### Work instructions
Give again, word for word, each line below starting at the one that contains "Task: Click the Blank Application label text" and ending at the one that contains "Given: Switch to the Artifacts tab".

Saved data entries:
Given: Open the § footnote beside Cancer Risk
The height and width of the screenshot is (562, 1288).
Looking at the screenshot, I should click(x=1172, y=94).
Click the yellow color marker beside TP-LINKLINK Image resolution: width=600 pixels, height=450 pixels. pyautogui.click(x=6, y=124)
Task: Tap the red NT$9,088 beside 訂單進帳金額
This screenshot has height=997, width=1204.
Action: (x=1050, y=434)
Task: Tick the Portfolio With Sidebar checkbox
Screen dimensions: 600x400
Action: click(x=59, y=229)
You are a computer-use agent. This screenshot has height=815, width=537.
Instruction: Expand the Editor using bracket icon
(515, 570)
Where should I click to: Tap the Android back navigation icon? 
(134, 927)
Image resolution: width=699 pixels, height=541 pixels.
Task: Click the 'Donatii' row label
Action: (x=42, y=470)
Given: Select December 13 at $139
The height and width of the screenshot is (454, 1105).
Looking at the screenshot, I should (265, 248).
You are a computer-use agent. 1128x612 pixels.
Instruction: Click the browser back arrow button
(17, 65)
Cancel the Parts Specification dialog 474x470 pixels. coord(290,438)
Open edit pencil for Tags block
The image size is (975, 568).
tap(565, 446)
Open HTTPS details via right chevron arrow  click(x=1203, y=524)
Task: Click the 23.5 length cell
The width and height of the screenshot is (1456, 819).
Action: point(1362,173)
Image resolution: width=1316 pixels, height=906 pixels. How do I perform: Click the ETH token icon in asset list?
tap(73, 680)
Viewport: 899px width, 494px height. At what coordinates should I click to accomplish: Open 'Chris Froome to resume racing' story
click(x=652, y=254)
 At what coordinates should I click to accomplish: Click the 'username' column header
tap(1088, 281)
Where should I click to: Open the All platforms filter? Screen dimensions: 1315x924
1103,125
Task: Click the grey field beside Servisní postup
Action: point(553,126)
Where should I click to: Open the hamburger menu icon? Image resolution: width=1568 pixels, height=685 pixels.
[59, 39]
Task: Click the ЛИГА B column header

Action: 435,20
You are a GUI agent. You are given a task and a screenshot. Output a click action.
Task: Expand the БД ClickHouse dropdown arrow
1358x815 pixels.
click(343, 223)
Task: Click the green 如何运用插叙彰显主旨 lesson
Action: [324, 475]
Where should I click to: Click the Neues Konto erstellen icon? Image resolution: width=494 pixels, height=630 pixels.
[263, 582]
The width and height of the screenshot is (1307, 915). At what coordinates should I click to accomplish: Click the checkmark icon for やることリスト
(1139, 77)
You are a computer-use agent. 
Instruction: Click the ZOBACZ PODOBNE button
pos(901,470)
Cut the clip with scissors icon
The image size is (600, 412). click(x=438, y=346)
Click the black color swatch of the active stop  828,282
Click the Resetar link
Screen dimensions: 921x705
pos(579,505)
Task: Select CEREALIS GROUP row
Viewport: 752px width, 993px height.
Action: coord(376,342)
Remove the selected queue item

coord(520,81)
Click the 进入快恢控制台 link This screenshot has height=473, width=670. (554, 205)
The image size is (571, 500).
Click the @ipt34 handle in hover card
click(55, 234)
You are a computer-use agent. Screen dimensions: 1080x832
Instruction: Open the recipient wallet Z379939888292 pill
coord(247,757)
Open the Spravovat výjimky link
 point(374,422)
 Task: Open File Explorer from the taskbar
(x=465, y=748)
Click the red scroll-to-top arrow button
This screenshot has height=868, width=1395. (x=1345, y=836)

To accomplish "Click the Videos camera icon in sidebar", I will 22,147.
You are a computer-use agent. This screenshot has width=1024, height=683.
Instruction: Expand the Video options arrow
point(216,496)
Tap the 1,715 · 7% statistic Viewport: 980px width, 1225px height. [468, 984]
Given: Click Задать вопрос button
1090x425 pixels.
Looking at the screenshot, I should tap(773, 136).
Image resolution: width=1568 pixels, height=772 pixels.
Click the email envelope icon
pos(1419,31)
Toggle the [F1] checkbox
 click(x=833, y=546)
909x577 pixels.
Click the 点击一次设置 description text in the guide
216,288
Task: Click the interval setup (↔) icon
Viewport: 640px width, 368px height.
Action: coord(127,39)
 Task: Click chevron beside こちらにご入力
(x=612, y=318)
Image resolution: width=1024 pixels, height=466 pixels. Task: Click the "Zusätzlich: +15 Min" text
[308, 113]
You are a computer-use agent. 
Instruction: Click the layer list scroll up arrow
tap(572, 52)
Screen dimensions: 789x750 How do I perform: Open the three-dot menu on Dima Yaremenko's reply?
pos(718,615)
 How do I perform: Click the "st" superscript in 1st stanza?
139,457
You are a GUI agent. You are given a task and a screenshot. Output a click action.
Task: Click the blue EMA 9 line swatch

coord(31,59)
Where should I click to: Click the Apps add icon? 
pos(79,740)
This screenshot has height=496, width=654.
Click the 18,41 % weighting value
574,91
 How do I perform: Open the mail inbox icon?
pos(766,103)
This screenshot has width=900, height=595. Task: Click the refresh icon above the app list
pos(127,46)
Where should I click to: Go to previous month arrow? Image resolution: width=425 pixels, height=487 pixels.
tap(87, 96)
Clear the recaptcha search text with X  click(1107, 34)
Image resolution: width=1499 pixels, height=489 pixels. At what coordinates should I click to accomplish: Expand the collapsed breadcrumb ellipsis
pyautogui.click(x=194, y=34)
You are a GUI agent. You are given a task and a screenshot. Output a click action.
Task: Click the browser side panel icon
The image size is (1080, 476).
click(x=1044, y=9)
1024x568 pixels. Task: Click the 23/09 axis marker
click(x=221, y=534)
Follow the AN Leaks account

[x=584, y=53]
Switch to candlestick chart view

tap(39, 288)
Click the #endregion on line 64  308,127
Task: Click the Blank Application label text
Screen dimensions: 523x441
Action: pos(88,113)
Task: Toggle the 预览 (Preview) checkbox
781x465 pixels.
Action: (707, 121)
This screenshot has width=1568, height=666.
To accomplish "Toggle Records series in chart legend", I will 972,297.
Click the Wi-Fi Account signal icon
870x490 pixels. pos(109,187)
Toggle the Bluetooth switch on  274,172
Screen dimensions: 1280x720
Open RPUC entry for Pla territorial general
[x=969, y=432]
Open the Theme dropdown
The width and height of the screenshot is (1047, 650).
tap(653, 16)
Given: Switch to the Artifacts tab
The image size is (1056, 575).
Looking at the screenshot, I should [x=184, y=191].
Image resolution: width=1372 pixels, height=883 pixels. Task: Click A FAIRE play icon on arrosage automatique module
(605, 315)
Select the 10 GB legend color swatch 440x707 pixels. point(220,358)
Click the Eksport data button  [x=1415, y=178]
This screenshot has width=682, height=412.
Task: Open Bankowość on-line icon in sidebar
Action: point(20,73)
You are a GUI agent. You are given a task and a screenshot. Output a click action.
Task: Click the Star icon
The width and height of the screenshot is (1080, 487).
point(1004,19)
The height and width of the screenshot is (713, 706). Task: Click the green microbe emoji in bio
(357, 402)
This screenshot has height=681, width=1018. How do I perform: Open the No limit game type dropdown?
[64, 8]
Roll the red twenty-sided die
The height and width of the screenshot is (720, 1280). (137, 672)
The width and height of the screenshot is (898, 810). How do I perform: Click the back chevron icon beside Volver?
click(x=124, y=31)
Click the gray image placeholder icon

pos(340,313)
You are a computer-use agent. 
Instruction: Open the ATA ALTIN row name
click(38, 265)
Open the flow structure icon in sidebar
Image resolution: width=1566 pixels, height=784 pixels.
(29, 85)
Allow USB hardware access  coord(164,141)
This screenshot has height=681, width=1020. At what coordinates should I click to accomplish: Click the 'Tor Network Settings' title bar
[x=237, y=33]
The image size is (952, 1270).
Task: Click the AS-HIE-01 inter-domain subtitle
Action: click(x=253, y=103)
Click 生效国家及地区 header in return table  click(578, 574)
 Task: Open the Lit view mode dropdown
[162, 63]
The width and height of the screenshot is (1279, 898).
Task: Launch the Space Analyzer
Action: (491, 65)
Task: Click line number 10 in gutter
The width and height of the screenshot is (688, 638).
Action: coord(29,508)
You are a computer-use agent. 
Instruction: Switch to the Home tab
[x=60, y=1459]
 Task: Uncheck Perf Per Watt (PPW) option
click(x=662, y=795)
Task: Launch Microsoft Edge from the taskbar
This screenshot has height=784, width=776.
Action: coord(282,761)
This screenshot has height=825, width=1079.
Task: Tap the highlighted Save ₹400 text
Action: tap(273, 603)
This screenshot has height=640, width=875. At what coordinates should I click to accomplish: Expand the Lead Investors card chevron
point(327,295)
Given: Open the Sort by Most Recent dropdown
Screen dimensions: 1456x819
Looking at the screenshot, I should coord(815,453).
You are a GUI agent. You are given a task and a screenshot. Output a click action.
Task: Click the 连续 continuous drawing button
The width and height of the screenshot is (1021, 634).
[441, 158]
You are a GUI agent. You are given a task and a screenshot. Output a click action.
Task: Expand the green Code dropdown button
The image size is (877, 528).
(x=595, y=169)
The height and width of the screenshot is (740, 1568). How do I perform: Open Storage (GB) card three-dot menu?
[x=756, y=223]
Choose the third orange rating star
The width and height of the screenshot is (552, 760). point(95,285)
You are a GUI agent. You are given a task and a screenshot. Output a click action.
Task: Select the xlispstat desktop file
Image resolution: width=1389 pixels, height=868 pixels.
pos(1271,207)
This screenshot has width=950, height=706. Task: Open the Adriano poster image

### Exercise output
Task: Click the Blank Application label text
Screen dimensions: 523x441
Action: pos(88,113)
Task: Toggle the 预览 (Preview) checkbox
781x465 pixels.
Action: (707, 121)
This screenshot has width=1568, height=666.
To accomplish "Toggle Records series in chart legend", I will 972,297.
Click the Wi-Fi Account signal icon
870x490 pixels. pos(109,187)
Toggle the Bluetooth switch on  274,172
Screen dimensions: 1280x720
Open RPUC entry for Pla territorial general
[x=969, y=432]
Open the Theme dropdown
The width and height of the screenshot is (1047, 650).
tap(653, 16)
Given: Switch to the Artifacts tab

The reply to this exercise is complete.